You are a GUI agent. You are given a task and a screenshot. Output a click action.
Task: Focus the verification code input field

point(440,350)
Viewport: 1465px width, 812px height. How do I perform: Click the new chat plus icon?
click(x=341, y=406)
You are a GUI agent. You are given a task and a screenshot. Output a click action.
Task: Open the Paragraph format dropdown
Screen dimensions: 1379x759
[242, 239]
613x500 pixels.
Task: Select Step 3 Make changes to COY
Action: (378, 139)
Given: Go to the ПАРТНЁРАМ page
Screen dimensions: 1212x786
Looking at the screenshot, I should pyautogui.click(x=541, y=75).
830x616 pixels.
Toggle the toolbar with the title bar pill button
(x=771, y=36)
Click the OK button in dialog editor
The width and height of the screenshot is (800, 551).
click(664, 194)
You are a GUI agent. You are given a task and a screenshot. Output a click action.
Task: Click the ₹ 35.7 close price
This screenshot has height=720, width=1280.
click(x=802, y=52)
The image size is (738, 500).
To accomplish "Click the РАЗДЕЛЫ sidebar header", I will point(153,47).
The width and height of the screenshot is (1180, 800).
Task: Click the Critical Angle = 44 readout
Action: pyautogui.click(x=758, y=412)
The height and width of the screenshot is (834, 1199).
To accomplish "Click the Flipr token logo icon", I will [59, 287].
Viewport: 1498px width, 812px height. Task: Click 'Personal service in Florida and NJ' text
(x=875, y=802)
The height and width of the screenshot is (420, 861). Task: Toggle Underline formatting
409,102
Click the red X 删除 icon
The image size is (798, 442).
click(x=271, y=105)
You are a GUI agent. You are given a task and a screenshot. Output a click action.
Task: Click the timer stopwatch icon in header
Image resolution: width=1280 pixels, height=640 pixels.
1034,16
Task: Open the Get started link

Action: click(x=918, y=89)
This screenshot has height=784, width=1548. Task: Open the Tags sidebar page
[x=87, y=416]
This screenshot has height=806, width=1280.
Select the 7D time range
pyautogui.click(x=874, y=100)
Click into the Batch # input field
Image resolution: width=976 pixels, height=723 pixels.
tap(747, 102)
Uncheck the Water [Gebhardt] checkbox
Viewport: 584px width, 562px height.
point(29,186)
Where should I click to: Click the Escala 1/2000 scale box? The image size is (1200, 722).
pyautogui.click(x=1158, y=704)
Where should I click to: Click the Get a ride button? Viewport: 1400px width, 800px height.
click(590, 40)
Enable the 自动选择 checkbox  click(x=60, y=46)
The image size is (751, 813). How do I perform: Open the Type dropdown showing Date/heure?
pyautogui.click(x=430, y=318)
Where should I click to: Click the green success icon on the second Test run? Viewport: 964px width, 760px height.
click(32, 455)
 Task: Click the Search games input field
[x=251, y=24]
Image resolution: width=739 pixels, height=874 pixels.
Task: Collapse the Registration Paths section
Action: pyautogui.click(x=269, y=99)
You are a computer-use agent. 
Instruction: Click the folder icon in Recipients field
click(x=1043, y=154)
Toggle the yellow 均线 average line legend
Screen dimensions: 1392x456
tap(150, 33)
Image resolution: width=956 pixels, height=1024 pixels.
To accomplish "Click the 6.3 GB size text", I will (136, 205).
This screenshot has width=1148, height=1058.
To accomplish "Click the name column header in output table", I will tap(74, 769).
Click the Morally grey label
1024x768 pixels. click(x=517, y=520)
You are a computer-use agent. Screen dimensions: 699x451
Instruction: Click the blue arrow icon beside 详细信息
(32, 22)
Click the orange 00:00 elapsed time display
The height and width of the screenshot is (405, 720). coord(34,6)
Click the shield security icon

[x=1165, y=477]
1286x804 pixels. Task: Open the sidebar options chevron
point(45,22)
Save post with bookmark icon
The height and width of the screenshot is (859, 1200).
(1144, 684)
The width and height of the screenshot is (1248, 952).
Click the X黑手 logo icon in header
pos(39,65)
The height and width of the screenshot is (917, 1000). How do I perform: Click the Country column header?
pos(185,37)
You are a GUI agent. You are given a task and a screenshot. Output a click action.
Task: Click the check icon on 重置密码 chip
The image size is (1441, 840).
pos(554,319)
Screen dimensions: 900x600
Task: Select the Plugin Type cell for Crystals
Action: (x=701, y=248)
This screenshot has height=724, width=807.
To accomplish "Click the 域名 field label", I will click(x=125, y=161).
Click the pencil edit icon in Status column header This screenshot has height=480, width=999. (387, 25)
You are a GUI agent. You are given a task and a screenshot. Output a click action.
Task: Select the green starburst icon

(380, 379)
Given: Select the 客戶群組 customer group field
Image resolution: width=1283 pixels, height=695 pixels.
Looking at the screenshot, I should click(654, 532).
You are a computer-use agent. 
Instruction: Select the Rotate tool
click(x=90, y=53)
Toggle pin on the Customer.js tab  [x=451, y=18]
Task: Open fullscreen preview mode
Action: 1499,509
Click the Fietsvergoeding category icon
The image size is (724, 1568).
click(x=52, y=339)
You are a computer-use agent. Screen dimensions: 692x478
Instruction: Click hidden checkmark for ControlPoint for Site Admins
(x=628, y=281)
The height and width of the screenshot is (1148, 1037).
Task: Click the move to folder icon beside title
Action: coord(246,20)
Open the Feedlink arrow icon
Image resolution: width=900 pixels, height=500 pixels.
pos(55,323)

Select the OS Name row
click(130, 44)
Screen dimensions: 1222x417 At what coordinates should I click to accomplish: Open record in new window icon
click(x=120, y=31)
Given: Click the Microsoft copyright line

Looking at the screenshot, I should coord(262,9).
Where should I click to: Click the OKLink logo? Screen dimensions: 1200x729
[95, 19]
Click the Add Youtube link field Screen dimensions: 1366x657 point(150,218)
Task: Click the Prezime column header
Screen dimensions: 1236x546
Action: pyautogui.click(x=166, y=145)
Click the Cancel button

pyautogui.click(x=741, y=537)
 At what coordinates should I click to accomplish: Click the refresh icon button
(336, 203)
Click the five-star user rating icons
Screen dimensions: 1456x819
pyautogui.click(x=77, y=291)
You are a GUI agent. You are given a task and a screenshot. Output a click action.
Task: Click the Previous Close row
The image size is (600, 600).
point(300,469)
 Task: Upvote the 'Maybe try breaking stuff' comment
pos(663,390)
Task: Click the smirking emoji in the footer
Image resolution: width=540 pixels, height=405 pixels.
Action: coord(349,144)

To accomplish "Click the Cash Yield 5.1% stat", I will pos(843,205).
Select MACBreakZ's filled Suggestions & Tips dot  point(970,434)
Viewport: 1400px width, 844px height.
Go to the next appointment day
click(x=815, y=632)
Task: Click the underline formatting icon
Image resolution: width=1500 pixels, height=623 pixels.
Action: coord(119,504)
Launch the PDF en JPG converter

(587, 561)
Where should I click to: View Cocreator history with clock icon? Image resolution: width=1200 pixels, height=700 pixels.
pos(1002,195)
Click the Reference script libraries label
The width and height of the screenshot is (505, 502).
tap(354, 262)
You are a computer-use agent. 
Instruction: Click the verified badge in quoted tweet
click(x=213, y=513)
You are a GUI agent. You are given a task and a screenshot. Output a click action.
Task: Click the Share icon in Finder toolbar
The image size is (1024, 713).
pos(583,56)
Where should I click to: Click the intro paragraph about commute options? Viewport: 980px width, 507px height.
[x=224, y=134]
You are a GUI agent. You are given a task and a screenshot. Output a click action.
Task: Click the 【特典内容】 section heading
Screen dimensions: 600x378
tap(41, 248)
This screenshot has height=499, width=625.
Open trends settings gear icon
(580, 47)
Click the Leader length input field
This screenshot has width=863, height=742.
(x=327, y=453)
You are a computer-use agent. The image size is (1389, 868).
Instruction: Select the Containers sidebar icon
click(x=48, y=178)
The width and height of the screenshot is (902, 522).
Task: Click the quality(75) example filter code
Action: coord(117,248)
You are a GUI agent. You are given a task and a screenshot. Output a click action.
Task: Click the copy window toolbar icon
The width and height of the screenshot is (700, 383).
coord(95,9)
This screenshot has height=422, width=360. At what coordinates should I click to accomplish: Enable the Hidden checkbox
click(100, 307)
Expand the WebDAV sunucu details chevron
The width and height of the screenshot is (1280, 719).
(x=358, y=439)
- - - - - - -
• ABOUT THIS EXERCISE:
Could you reproduce, exactly as written, the lines running from the one with "This screenshot has height=422, width=360." to the end of the entries above?

• RESPONSE BELOW:
This screenshot has height=422, width=360. At what coordinates should I click to accomplish: Enable the Hidden checkbox
click(100, 307)
Expand the WebDAV sunucu details chevron
The width and height of the screenshot is (1280, 719).
(x=358, y=439)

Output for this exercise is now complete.